_SUPPLIED RECORDS_
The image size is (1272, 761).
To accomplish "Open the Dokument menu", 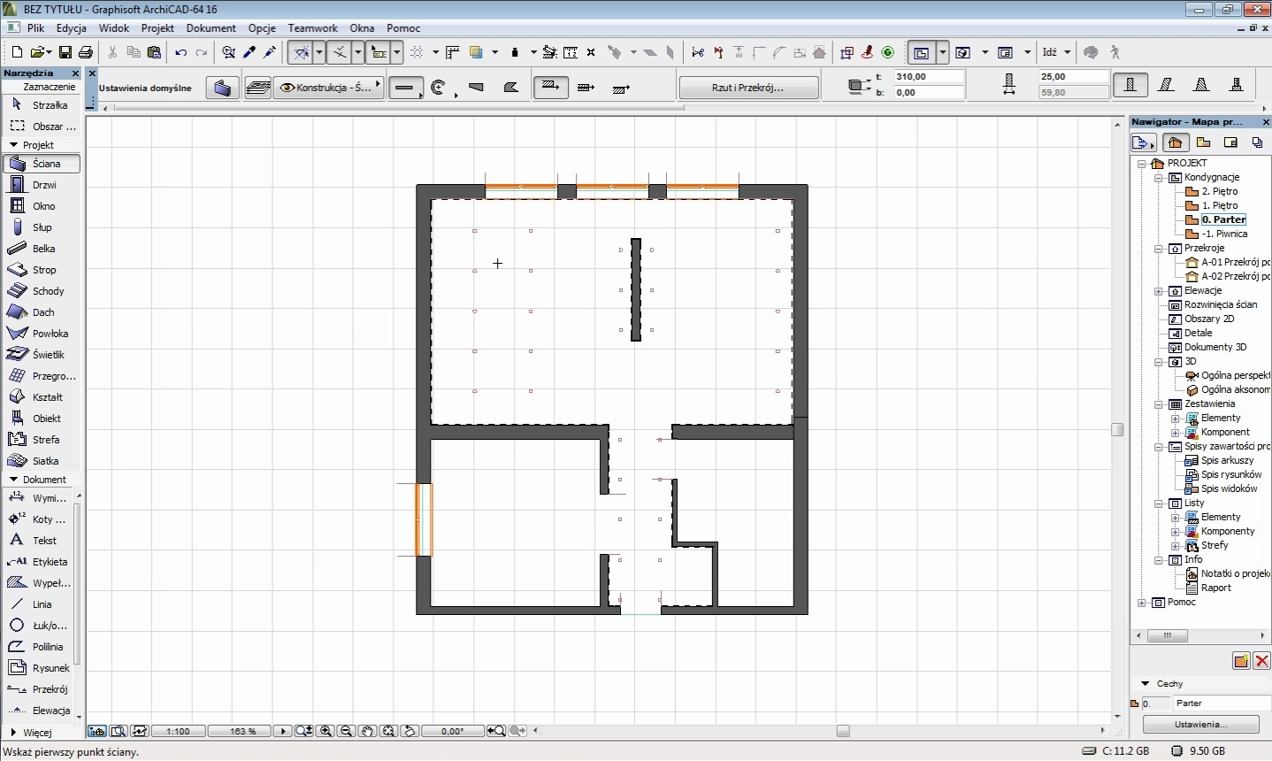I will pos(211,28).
* * *
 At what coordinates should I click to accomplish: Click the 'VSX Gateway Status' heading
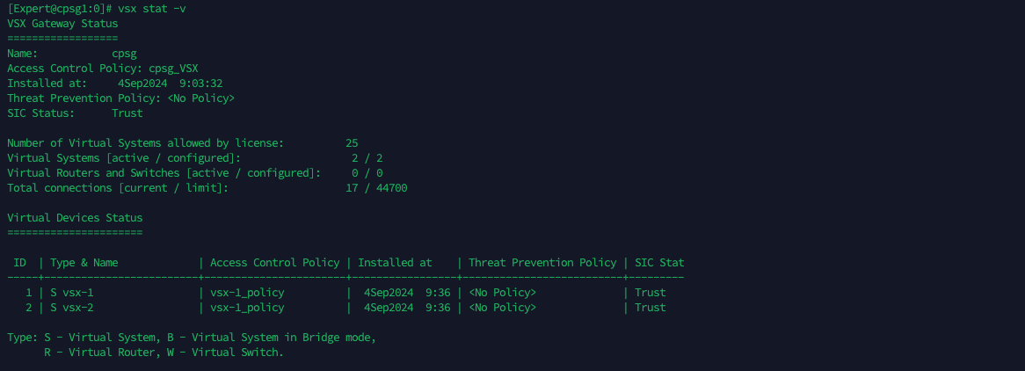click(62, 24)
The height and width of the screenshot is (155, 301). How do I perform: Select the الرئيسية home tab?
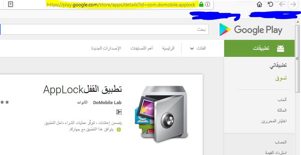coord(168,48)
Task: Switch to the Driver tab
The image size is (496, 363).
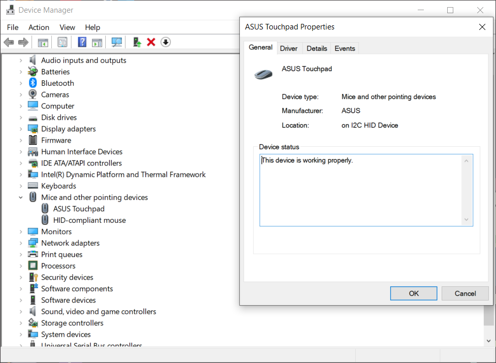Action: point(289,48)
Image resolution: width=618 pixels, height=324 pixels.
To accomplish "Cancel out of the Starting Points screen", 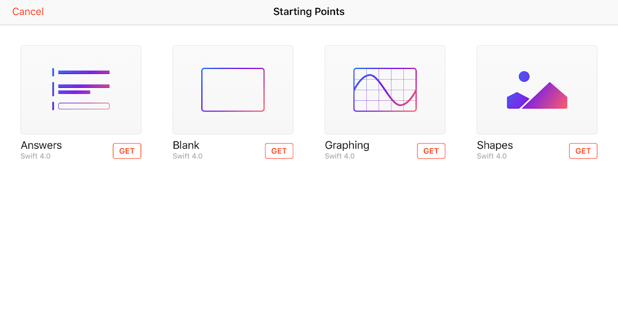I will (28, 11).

_TASK REQUIREMENTS_
Output exactly the lines above, beginning at the one with "At what coordinates" and stopping after the one with "Image resolution: width=618". Pictures are to be omitted.

_SOLUTION TO THIS PROBLEM_
 At what coordinates should I click to accomplish: Click the 'VSX Gateway Status' heading
click(62, 24)
The height and width of the screenshot is (155, 301). How do I perform: Select the الرئيسية home tab?
coord(168,48)
Task: Switch to the Driver tab
The image size is (496, 363).
Action: point(289,48)
Image resolution: width=618 pixels, height=324 pixels.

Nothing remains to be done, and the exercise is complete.